— start Excerpted data —
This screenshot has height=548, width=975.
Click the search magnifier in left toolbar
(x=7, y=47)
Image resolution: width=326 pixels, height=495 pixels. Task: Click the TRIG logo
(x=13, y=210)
— end Excerpted data —
Instructions to follow:
Find every line in the rows above that includes the string "width" and copy each of those lines.

Complete answer:
This screenshot has height=548, width=975.
Image resolution: width=326 pixels, height=495 pixels. Task: Click the TRIG logo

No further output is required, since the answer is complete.